Google Cloud Music, Movies Open Google I/O

Google's Music Beta by Google rolled out May 10 at Google I/O, along with a new movies application for the Android Market and several other plays by the open-source operating system.

SAN FRANCISCO - Google May 10 took the wraps off of its Music Beta by Google streaming music service, the search engine's bid to challenge Apple's iTunes and music services.

Demonstrated at Google I/O, the company's fourth annual conference for developers, Music Beta lets users upload their personal music collection to Google's servers, which store it and stream it to users' computers, Android tablets and smartphones.

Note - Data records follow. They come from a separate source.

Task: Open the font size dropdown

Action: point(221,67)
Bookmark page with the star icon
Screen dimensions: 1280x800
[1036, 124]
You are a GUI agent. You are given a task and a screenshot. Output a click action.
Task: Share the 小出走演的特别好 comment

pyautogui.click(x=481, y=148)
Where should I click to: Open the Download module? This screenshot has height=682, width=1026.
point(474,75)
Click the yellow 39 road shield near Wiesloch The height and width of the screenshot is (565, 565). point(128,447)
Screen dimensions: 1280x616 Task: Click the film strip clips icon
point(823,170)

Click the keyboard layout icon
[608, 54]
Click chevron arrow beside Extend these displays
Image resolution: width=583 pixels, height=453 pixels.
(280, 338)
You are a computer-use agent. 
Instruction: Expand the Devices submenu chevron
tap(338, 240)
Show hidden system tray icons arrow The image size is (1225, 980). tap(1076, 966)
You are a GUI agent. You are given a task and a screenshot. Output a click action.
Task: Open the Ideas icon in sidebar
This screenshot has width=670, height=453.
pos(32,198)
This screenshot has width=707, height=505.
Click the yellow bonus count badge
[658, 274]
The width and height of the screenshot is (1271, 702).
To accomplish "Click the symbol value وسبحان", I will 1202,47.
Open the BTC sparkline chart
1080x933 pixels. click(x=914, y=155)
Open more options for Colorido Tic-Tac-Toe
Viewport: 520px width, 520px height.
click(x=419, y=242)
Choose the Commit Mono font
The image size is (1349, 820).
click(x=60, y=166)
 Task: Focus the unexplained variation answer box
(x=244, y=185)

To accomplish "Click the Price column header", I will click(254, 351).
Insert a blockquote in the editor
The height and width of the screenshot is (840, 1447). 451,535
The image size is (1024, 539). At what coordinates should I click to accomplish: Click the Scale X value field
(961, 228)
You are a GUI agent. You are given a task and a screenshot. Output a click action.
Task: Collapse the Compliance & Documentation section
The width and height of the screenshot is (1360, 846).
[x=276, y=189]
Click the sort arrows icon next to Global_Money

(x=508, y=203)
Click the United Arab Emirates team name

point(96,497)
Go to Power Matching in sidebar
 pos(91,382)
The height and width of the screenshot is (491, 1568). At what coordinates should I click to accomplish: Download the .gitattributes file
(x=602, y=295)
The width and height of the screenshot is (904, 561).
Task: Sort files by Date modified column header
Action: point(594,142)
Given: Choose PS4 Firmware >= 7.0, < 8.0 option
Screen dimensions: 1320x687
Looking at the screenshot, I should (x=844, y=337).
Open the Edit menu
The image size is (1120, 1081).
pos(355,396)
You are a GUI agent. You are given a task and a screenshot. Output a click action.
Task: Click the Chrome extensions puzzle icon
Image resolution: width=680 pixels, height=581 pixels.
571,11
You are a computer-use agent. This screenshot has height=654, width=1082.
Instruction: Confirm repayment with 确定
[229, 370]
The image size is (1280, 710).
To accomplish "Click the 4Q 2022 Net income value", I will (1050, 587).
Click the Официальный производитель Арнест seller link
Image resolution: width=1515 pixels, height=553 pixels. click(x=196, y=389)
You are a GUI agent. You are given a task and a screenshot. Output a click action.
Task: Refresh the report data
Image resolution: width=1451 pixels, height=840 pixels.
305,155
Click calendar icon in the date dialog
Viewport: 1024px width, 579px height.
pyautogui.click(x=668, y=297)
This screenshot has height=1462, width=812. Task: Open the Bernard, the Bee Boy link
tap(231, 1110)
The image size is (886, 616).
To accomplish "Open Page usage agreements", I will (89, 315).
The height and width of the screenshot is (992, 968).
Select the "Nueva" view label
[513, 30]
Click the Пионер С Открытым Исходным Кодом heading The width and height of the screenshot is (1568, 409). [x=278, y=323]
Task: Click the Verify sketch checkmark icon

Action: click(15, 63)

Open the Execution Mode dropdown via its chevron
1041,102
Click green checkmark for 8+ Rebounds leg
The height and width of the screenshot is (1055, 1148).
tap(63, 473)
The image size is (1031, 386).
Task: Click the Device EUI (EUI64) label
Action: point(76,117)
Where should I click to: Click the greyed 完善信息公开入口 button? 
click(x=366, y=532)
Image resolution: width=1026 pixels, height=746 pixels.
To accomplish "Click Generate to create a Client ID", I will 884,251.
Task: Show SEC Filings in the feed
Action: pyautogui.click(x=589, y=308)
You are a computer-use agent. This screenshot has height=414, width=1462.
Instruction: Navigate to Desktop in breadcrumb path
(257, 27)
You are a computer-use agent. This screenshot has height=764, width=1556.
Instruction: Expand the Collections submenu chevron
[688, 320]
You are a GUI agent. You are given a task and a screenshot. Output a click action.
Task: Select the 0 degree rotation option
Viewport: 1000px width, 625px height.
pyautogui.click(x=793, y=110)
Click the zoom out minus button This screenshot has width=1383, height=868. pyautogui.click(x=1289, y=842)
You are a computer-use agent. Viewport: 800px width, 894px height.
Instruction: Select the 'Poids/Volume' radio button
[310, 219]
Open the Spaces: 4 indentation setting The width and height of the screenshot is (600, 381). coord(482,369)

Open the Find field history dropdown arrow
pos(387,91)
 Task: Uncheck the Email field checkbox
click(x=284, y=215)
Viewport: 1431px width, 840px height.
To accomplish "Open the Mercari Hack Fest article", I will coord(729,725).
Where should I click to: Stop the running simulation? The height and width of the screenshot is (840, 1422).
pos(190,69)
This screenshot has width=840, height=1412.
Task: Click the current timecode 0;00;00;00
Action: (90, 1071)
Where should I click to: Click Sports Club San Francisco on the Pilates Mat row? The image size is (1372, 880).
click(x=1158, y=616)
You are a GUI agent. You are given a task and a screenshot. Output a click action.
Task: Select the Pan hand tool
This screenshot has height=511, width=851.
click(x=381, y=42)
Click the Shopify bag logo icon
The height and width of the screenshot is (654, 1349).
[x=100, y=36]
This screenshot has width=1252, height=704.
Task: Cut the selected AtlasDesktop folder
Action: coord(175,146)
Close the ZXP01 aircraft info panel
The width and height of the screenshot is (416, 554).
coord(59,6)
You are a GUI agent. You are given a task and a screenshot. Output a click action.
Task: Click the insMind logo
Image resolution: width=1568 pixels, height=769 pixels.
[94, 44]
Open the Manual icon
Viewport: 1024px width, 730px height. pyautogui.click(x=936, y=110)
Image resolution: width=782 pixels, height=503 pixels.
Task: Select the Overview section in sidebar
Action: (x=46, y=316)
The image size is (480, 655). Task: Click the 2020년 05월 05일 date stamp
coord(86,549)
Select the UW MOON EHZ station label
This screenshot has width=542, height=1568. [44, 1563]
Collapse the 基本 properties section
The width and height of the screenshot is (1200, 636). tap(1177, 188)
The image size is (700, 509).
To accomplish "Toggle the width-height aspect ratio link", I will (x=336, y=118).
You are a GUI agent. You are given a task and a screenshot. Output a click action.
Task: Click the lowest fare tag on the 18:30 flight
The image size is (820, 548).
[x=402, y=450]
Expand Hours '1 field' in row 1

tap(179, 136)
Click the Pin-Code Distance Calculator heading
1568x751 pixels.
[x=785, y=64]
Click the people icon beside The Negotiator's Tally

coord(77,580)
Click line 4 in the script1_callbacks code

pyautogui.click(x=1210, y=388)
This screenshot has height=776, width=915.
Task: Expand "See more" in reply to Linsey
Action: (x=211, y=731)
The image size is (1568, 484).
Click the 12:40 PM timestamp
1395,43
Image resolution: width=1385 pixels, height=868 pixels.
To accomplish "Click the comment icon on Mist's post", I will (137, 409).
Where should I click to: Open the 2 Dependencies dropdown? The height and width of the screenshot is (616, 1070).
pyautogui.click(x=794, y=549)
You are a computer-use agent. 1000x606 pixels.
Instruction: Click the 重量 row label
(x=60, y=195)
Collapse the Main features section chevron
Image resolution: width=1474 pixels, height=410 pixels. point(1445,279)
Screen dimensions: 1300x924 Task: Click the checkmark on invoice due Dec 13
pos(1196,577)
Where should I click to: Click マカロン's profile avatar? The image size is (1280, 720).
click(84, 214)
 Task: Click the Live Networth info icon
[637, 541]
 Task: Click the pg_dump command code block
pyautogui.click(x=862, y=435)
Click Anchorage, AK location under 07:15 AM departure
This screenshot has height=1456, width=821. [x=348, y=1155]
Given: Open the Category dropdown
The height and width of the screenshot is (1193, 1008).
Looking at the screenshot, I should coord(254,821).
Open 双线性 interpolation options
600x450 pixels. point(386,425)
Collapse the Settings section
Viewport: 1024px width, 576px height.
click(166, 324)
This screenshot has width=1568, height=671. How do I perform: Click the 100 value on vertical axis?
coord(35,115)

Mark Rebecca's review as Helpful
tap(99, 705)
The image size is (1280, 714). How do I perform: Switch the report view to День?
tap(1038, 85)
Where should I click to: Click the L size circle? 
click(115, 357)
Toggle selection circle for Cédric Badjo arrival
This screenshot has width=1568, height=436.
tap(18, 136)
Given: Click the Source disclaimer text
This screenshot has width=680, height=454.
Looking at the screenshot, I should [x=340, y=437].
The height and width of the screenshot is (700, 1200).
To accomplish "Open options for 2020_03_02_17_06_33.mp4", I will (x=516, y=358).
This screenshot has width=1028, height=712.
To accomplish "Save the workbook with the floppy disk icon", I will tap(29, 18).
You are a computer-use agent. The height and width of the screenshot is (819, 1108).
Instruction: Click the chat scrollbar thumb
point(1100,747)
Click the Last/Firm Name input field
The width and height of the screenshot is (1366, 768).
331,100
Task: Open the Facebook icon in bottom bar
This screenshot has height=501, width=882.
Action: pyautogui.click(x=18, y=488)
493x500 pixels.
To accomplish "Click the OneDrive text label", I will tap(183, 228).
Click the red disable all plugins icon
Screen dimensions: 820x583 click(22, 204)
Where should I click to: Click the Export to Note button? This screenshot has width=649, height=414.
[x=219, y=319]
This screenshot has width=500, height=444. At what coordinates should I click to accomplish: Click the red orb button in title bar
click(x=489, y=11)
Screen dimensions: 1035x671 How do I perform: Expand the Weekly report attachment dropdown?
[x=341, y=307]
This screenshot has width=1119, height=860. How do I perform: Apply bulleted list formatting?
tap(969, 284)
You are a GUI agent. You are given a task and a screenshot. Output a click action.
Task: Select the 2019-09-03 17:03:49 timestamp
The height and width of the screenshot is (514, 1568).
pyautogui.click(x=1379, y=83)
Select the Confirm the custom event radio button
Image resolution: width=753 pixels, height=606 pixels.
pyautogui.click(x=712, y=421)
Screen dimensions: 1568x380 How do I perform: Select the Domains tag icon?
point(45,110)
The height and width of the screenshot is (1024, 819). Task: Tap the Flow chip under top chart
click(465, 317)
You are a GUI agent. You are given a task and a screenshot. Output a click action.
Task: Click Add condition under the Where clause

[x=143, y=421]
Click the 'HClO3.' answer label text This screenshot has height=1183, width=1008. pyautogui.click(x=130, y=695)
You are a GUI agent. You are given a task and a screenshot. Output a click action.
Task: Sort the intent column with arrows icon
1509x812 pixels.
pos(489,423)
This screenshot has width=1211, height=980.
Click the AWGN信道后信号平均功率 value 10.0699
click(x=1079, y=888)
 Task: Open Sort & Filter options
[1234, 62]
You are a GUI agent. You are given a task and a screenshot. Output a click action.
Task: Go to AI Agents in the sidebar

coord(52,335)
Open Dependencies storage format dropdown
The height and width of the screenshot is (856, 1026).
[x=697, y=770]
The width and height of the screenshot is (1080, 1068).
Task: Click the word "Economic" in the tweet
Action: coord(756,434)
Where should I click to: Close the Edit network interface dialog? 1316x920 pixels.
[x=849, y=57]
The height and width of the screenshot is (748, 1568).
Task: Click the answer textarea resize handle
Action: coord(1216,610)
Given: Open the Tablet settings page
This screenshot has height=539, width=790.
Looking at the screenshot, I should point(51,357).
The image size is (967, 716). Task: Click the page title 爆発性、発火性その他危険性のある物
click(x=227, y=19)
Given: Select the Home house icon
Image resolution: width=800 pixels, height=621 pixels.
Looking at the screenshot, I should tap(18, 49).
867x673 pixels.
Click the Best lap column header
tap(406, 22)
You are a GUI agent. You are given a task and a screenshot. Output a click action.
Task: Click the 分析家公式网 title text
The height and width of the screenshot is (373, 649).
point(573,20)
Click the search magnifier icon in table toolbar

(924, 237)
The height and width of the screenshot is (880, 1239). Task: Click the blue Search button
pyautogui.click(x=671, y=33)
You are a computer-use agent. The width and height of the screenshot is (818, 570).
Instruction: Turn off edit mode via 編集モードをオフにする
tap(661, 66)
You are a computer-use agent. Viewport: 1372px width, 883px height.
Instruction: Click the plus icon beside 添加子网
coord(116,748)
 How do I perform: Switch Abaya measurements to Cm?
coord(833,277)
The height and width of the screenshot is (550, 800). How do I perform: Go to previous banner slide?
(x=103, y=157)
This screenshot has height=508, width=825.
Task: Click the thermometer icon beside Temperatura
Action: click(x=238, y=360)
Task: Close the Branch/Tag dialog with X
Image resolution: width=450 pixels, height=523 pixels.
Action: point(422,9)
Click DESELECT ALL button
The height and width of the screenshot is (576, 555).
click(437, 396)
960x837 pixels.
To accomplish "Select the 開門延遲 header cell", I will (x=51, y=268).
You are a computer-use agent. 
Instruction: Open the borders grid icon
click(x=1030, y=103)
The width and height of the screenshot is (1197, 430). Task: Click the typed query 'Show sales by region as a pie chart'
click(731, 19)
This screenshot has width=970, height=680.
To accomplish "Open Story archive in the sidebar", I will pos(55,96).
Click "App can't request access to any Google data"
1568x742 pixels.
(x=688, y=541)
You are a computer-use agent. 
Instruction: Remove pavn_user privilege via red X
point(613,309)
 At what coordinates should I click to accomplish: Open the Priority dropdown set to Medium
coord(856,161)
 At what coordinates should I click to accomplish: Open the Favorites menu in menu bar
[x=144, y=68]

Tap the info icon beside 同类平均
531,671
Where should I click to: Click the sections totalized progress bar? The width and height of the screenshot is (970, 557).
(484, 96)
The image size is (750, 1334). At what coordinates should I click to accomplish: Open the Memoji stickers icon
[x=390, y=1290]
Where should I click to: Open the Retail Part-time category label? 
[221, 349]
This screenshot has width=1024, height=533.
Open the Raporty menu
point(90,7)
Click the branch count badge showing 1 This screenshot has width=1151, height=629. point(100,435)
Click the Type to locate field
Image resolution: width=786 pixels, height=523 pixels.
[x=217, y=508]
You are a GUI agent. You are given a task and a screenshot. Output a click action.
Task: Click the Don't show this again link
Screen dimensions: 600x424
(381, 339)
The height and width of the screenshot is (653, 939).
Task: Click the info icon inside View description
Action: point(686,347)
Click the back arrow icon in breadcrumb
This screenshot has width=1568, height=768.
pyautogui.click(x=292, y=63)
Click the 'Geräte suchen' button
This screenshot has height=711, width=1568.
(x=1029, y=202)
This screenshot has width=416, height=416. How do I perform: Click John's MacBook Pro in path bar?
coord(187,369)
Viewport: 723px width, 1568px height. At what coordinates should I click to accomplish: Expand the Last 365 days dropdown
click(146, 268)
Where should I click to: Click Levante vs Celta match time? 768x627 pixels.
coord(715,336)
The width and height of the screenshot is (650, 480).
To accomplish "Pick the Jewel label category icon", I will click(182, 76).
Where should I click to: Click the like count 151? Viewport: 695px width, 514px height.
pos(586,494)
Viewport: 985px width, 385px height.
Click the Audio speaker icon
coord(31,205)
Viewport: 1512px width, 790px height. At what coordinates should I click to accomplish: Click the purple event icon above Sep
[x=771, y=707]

The move is the latest bid for Google to shake up the market by cutting the cord on music downloads, storing users' content in the cloud and provisioning it on demand to the user. Amazon in March launched its own Cloud Player that lets users upload their music library to Amazon Cloud Drive, and can save any new Amazon MP3 purchases directly to their Amazon Cloud Drive for free. The first 5GB are free. Enhanced storage plans start at $20 a year for 20GB. Apple is rumored to be delivering a cloud music service to complement iTunes later this year.

Google Product Manager Paul Joyce said during a demo that playlists uploaded to Music Beta by Google are automatically kept in sync, across computers, tablets and smartphones.

Joyce showed a feature called Instant Mix on a Motorola Xoom Android 3.0 "Honeycomb" tablet that lets users create a playlist of songs that go well together.

Users may also listen to their music when they are offline, as Google automatically stores a user's most recently played music on their Android device. Those who didn't watch the Google I/O webcast may see a demo in this Google blog post.

Music Beta by Google is launching in beta today to U.S. users, but like Gmail 7 years ago, is available only by invitation. Users will be able to upload up to 20,000 songs free for now. Google hasn't said what, if anything, it would charge for the service when it's properly polished.

Unfortunately, like Amazon, Google has not secured music labels' permission for streaming the songs.

Jamie Rosenberg, Google's director of digital content, argued that its approach is completely legal, that it is simply providing a music storage service for users. However, he allowed that labels were not receptive to Google's service under its current iteration.

Google also said a more radical product is coming in the future: Project Tungsten, an Android device for Music Beta that lets users control music within the forthcoming Android@Home network the search engine is building.

Google Cloud Engineering Director Chris Yerga then showed off a new application on the Xoom tablet that lets users rent movies from the Android Market Webstore.

Like Google Books and applications before it, users may rent movies from the Android Market via their computer and watch them on their Android tablet or phone. As with YouTube Movies, Google is offering thousands of movies starting at $1.99.

Users may rent from Android Market on the Web today, but Google will be rolling out an update to Verizon Wireless' Xoom customers today.